> [The request]: From the biography of Taverner John Miller below, reproduce word for word the part that begins with the words containing "Miller was elected" and ends with "Manor of Northstead.".

> [Selected passage]:
◇ ◇ ◇ ◇

Taverner John Miller (1804 – 27 March 1867) was an English businessman and Conservative Party politician. He was the owner of a whaling business based in Westminster, London and held a seat in the House of Commons from 1852 to 1853, and from 1857 to 1867.

Biography
Miller lived at 1 Millbank, London and was a "ship-owner and sperm-oil refiner and merchant". He ran a 'Sperm Oil merchants and Spermaceti refiners' business called 'Messr T J Miller & Son' from Dorset Wharf, on the site of the current Victoria Tower Gardens by the Houses of Parliament and exhibited at the Great Exhibition of 1851.

Miller was elected as MP for Maldon in the 1852 general election. However an election petition and an investigation into corrupt practices in the borough (in which he was not implicated) led to the election being declared void on 18 March 1853; the writ was suspended and the by-election was not held until August 1854. In February 1857 he stood unsuccessfully at a by-election in Colchester, but won the seat at the general election in March 1857 and held it until his resignation on 5 February 1867 by taking the post of Steward of the Manor of Northstead.

◇ ◇ ◇ ◇

> [Dataset section]:
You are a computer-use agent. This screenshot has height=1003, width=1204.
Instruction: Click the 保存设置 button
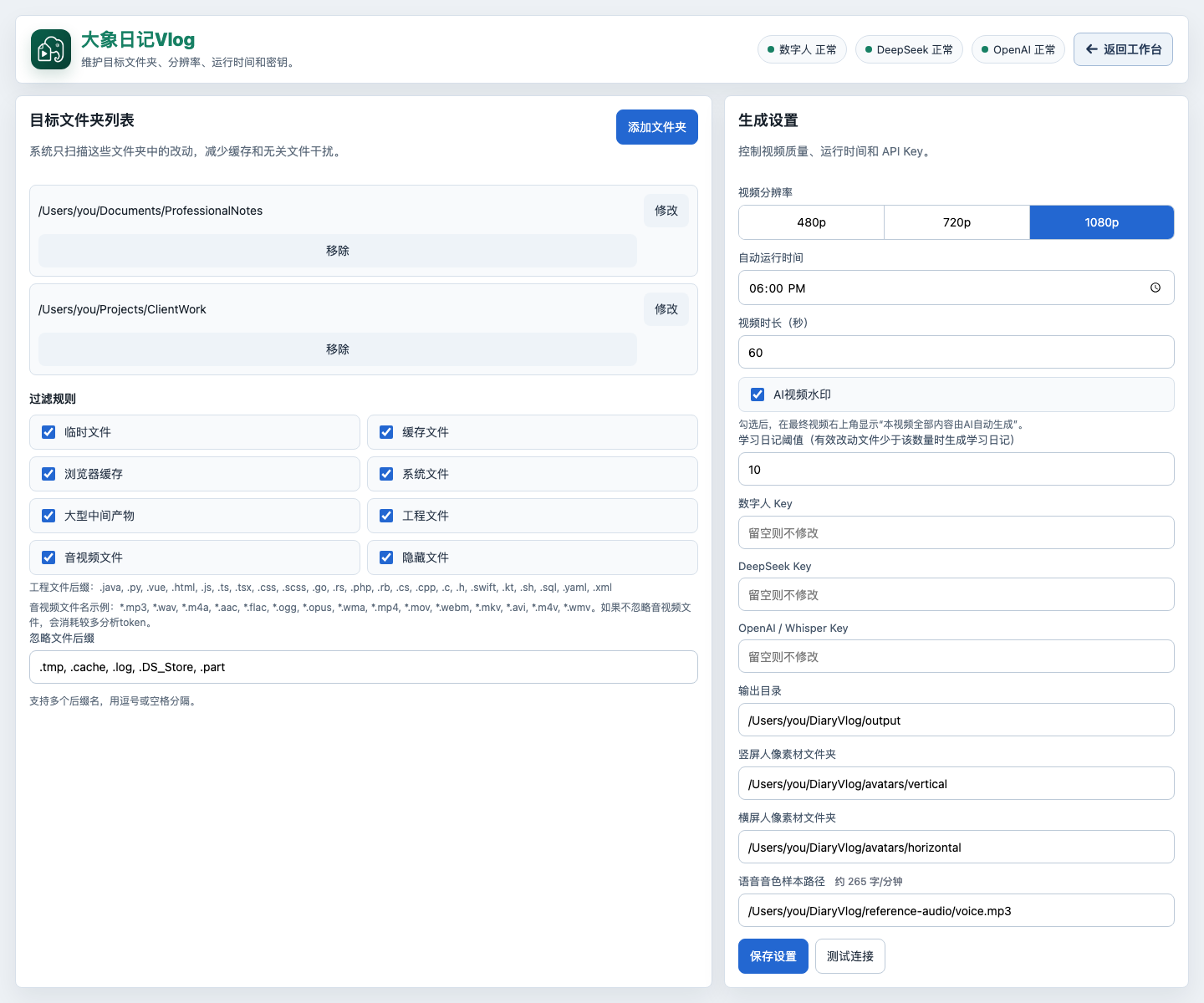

◇ ◇ ◇ ◇

> [Output for this exercise]:
Miller was elected as MP for Maldon in the 1852 general election. However an election petition and an investigation into corrupt practices in the borough (in which he was not implicated) led to the election being declared void on 18 March 1853; the writ was suspended and the by-election was not held until August 1854. In February 1857 he stood unsuccessfully at a by-election in Colchester, but won the seat at the general election in March 1857 and held it until his resignation on 5 February 1867 by taking the post of Steward of the Manor of Northstead.